Hibata.id – Kabupaten Pohuwato yang kaya sumber daya alam di Provinsi Gorontalo ini kini menghadapi krisis ganda: lingkungan yang rusak dan wabah malaria yang mengancam nyawa. Di balik gemuruh mesin tambang emas ilegal yang bekerja tanpa henti, muncul ancaman mematikan yang semakin sulit dibendung: nyamuk malaria yang berkembang biak di lubang-lubang bekas galian tambang tanpa reklamasi.
Sejak 2023 hingga awal 2025, tercatat 1.882 kasus malaria di Pohuwato. Lonjakan ini berbanding lurus dengan maraknya aktivitas tambang ilegal yang tak hanya menghancurkan ekosistem, tetapi juga menciptakan lahan ideal bagi nyamuk Anopheles, vektor utama penyebar malaria.
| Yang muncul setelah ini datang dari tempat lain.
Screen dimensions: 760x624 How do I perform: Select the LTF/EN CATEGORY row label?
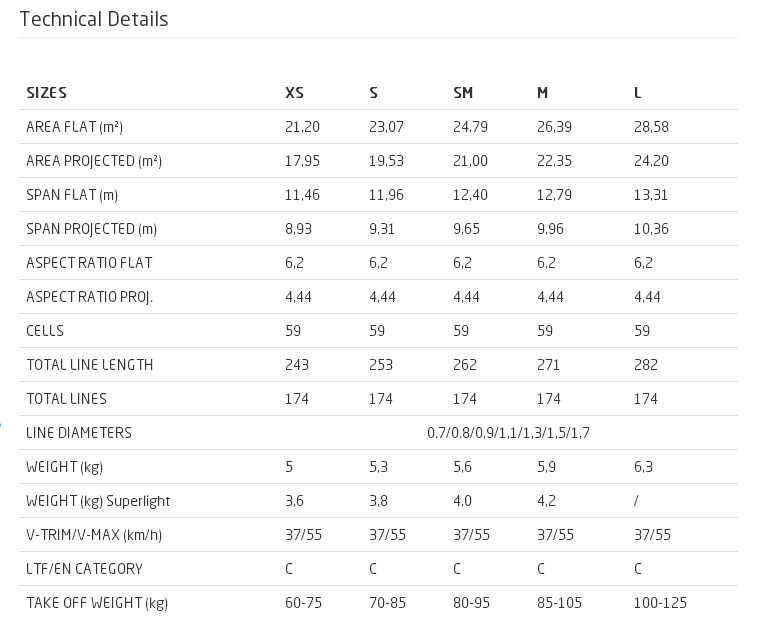(x=84, y=569)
Kecamatan Marisa dan Buntulia menjadi titik panas dengan jumlah kasus tertinggi, masing-masing 372 dan 370 kasus. Taluditi, Duhiadaa, dan Dengilo juga menunjukkan peningkatan signifikan. Tak ada satu pun kecamatan yang benar-benar bebas dari dampak pertambangan dan penyebaran penyakit.
Aswad Lihawa, aktivis lingkungan yang telah lama mengawal isu ini, menyebut negara gagal melihat keterkaitan antara tambang ilegal dan meningkatnya kasus malaria. Menurutnya, kalau kubangan-kubangan itu terus dibiarkan, jangankan sepuluh tahun, selamanya masyarakat akan terjebak dalam siklus penyakit.
“Kita sibuk perang melawan malaria, tapi membiarkan sumbernya tetap hidup,” ujarnya.
Aswad menekankan bahwa genangan air di bekas galian tambang menjadi tempat berkembang biak nyamuk saat musim hujan. Sementara pemerintah gencar membagikan kelambu, menyemprot insektisida, dan mengadakan kampanye kesehatan. Menurutnya, semua itu hanya menyentuh permukaan masalah.
“Tidak ada yang menyentuh akar persoalan: pertambangan yang dibiarkan merusak tanah dan menciptakan habitat baru untuk penyakit,” tambahnya.
Dari Balayo (Patilanggio) hingga Desa Hulawa (Buntulia), Botubilotahu, dan Marisa, ekskavator terus bekerja. Lubang-lubang besar penuh air dan rusaknya vegetasi adalah warisan yang ditinggalkan. “Yang tersisa hanyalah kubangan penderitaan,” kata Aswad.
Tak hanya dari sisi kesehatan, tambang ilegal juga merugikan secara ekonomi. Negara tak mendapat satu rupiah pun, sementara anggaran untuk penanganan malaria dan pemulihan lingkungan terus membengkak.
“Negara bukan hanya dirugikan, tapi dipermalukan. Ini adalah kegagalan pengawasan, penegakan hukum, dan perlindungan rakyat,” tegas Aswad. Ia juga mengkritik keras simbolisme pemerintah dalam menangani isu kesehatan.
“Pemerintah datang, pasang spanduk, foto-foto, lalu pergi. Tapi tambang tetap jalan, penyakit tetap menyebar. Kalau begini terus, kita hanya mengubur rakyat dengan program kosong,” ucapnya.
Aswad menantang para pemimpin daerah untuk menunjukkan keberpihakan nyata, bukan sekadar retorika. “Apakah kita harus menunggu sampai malaria tak terkendali dan jadi krisis nasional baru pemerintah bergerak?” ujarnya.
Ia menjelaskan, malaria bukan sekadar penyakit, tapi cermin dari rusaknya lingkungan, sosial, dan tata kelola pemerintahan. Jika hari ini tidak ada tindakan, maka pemda sedang menyerahkan masa depan Pohuwato ke tangan penyakit dan kehancuran.
Kasus malaria di Pohuwato bukan semata soal medis. Ini adalah bukti dari pembiaran terhadap tambang ilegal, pengabaian terhadap lingkungan, dan absennya negara di tempat di mana ia paling dibutuhkan.
“Pohuwato butuh penyelamatan, bukan lagi janji,” pungkasnya.